>> START
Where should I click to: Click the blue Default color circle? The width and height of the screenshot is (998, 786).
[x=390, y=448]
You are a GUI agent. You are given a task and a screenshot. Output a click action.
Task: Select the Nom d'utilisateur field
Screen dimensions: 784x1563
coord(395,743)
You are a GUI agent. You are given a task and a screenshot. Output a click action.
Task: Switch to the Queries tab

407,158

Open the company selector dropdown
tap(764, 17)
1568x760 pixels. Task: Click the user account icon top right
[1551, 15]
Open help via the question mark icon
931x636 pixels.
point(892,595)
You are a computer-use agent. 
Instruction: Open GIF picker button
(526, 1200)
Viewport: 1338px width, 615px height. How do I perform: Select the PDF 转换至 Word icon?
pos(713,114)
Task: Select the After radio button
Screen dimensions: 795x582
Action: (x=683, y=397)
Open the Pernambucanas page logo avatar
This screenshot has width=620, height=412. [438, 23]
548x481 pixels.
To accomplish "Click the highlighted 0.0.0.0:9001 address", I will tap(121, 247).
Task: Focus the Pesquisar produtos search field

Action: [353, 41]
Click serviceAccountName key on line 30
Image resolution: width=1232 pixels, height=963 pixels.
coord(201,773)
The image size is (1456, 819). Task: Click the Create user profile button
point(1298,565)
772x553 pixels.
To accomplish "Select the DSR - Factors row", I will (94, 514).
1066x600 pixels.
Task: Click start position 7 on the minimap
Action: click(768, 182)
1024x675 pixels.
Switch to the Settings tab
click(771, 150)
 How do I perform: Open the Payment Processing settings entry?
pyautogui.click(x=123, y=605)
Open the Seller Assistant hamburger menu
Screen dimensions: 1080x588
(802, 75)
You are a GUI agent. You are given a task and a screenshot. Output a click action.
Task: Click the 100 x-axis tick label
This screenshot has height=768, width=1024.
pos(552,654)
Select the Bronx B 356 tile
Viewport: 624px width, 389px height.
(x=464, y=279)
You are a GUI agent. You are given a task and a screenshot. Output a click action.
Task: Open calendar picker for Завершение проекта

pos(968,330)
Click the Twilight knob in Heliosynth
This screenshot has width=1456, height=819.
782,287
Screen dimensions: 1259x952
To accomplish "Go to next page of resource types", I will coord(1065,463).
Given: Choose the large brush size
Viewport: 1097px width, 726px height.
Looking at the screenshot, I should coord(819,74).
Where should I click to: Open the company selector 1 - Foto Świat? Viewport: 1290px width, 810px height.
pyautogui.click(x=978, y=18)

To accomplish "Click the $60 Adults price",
>> END
■ The task:
Give back the data between the line holding "Task: Select the After radio button" and the line holding "will tap(121, 247).", inclusive, swapping "radio button" for "toggle" and leaving everything else as it is.

■ Response to the task:
Task: Select the After toggle
Screen dimensions: 795x582
Action: (x=683, y=397)
Open the Pernambucanas page logo avatar
This screenshot has width=620, height=412. [438, 23]
548x481 pixels.
To accomplish "Click the highlighted 0.0.0.0:9001 address", I will tap(121, 247).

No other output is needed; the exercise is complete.